----- Texte proposé

Le cycle de négociations de Doha à l’OMC devait être centré sur la promotion du développement. Les pays industrialisés devaient éliminer les nombreuses subventions à l’agriculture qui faussent les marchés et ouvrir leurs propres marchés aux pays en développement. Encore une fois, les pays industrialisés ont fait faux bond à la solidarité avec les pays pauvres. Au lieu de cela, ils leur offrent un terrible compromis. Ils offrent une diminution des subventions à l’agriculture et un accès accru à leurs marchés pour les produits agricoles, en échange d’une importante libéralisation des marchés dans les pays en développement, en particulier pour les produits industriels. Leurs propositions actuelles pourraient entraîner des pertes d’emplois massives et une désindustrialisation en Afrique du Sud et dans plusieurs autres pays en développement.

En fait, les propositions des États-Unis et de l’Union européenne ne constituent qu’une faible reprise d’engagements antérieurs. Ils n’offrent qu’une diminution extrêmement modeste du soutien à l’agriculture, conservant de larges ressources pour continuer de subventionner de petites fermes non concurrentielles dans leurs propres marchés. Ils n’ont offert aux pays en développement aucune amélioration significative dans l’accès à leurs marchés pour les produits agricoles et restent en mesure de bloquer les importations agricoles importantes en provenance des pays pauvres. En même temps, ils attendent des pays en développement, comme l’Afrique du Sud, qu’ils diminuent de façon substantielle les droits d’importation sur les produits non agricoles.

----------

**Consignes**
(1) Relevez chacune des catégories de produits que nomme le texte sur le cycle de Doha.
(2) Recopiez à l'identique le passage du texte sur le cycle de Doha qui va de « En fait, les » à « produits non agricoles. ».
La liste qui suit ne joue aucun rôle dans ce travail.

----- Matériel fourni

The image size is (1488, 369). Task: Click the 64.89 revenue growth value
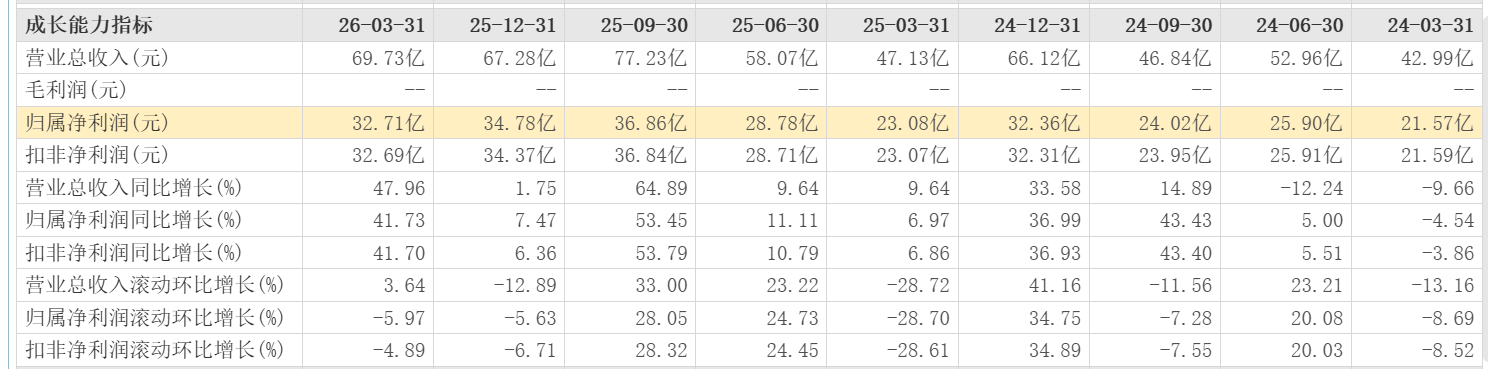point(661,188)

----------

**Résultats de l'exercice**
(1)
- produits agricoles
- produits industriels
- produits non agricoles

(2)
En fait, les propositions des États-Unis et de l’Union européenne ne constituent qu’une faible reprise d’engagements antérieurs. Ils n’offrent qu’une diminution extrêmement modeste du soutien à l’agriculture, conservant de larges ressources pour continuer de subventionner de petites fermes non concurrentielles dans leurs propres marchés. Ils n’ont offert aux pays en développement aucune amélioration significative dans l’accès à leurs marchés pour les produits agricoles et restent en mesure de bloquer les importations agricoles importantes en provenance des pays pauvres. En même temps, ils attendent des pays en développement, comme l’Afrique du Sud, qu’ils diminuent de façon substantielle les droits d’importation sur les produits non agricoles.